Cuando llegaron a Escorpio, Dégel pareció dispuesto a seguir con su camino, pero Milo respiró hondo y tiró de su brazo para instarlo a detenerse.

―Dégel... ―susurró. Estaba debatiéndose entre si continuar o no. Esperó la reacción de Dégel, pero éste no respondió. Se quedó inmóvil en el lugar, sin darse la vuelta para mirarlo.

―No digas nada ―contestó Dégel con un tono de voz helado. Milo suspiró y pudo ver la huella de su propio aliento en el aire, que había bajado en temperatura.

―¿Primero me pides que no haga nada y ahora que no diga nada?

No le parecía justo. De repente sentía haberse convertido en un accesorio inútil. Buscó la mano de Dégel y la apretó en la suya. Quería volver a hablar con él, tenía cosas que preguntarle, pero ahora una barrera se había levantado entre ellos. La respuesta que vino de Dégel le recordó demasiado al Camus con el que se había enfrentado poco antes del cambio.

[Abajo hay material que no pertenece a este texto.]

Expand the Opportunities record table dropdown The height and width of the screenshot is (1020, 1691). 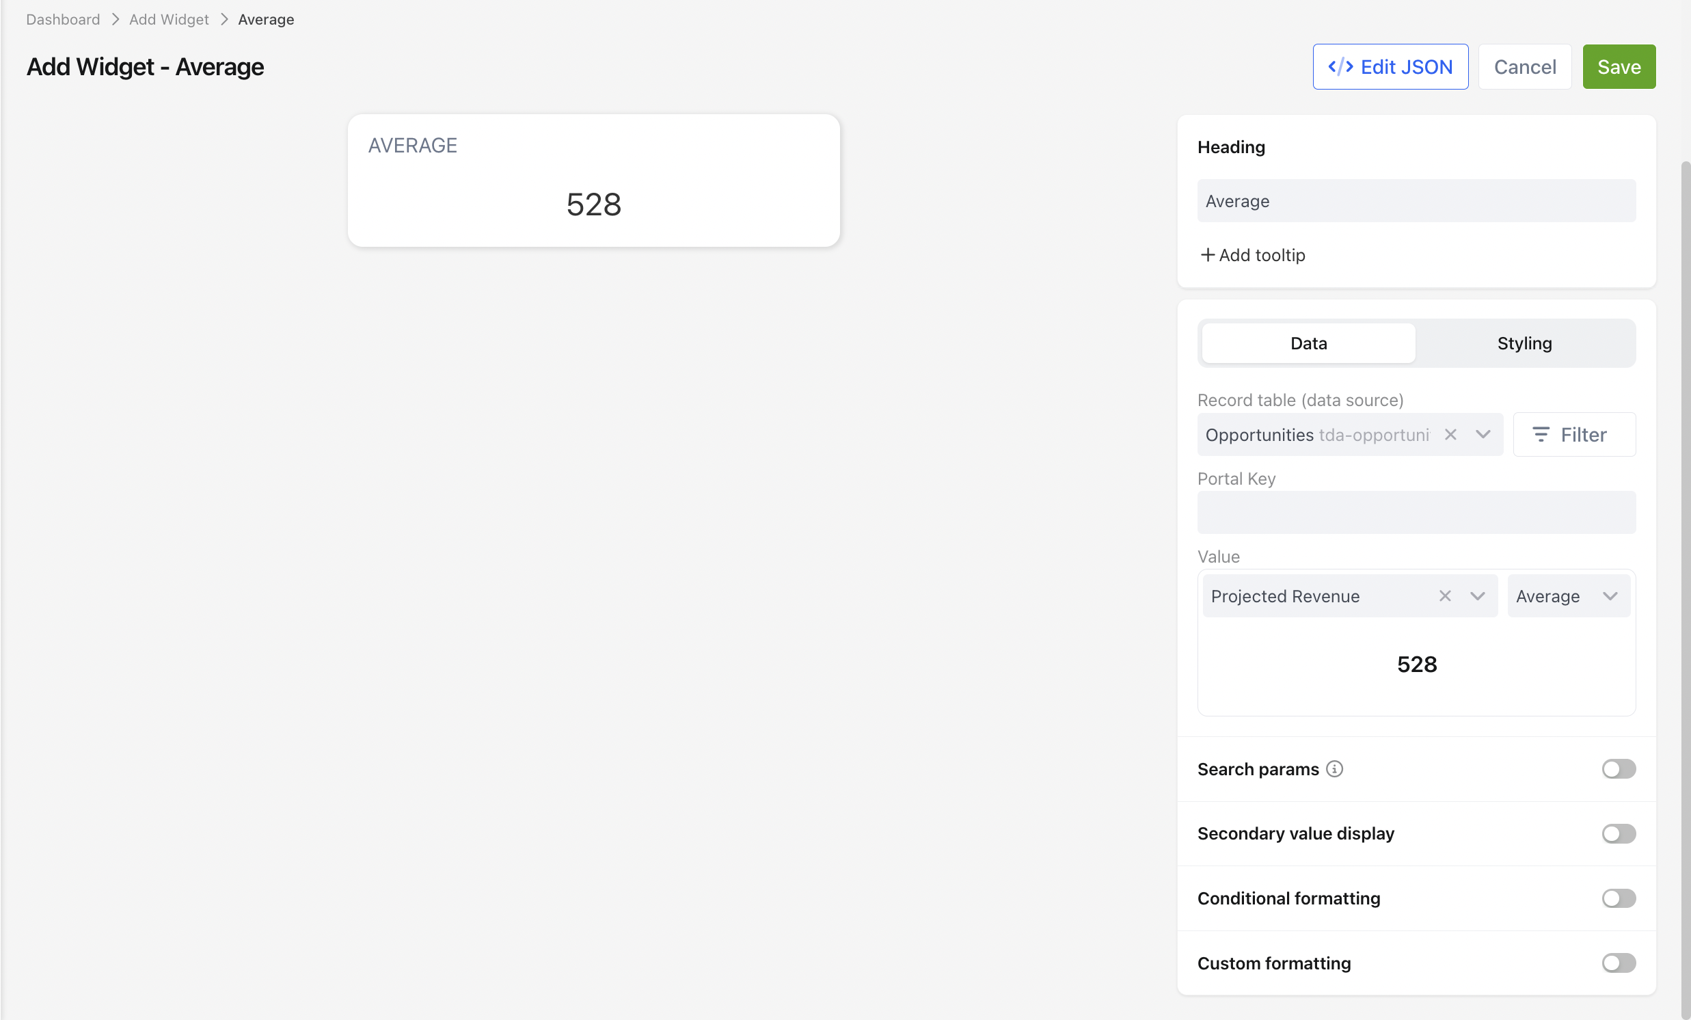click(1483, 434)
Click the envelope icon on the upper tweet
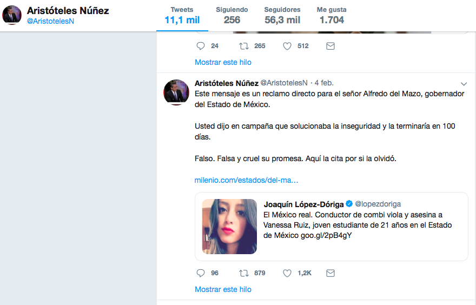This screenshot has height=305, width=476. point(330,46)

―No quiero que las cosas se compliquen aún más.

Al escuchar esto, Milo soltó la mano de Dégel. Le dolía darse contra esa muralla cuando poco tiempo antes había sido recibido con los brazos abiertos. Pero claro, todo aquello había estado en realidad destinado a Kardia, no a él.

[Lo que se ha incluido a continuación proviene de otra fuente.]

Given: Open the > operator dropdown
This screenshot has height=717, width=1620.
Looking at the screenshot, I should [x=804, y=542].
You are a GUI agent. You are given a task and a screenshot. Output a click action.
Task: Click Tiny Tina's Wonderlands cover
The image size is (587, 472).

―Entiendo, "señor". Que sea como a usted le parezca ―dijo Milo en voz baja. Escuchó los pasos de Dégel alejándose y tuvo la esperanza de sentirlos detenerse y volver atrás, pero eso no ocurrió.

Pronto el templo quedó vacío, y Milo se dirigió hacia la puerta, desde donde se podían ver los templos que levantaban más arriba. El cielo estaba ahora completamente cubierto por la noche. Se sintió tentado a seguir a Dégel para enfrentarlo y pedirle una mejor explicación, pero a mitad de camino se tragó sus ansias y volvió a su templo. Subió al techo como solía hacer a veces, recostándose allí para ver las estrellas. Quería demostrar que no importaba lo que pasara, no necesitaba a nadie. Aunque no fuera cierto.

Se llevó una mano a los labios y cerró los ojos, estremecido por el recuerdo del beso de Camus, pero al mismo tiempo el incidente le parecía tan irreal como un sueño lejano. Quizás hubiera sido un accidente. Quizás se lo había imaginado. Mientras que Milo no podía olvidarlo, pero Camus parecía haber querido dejarlo atrás al instante.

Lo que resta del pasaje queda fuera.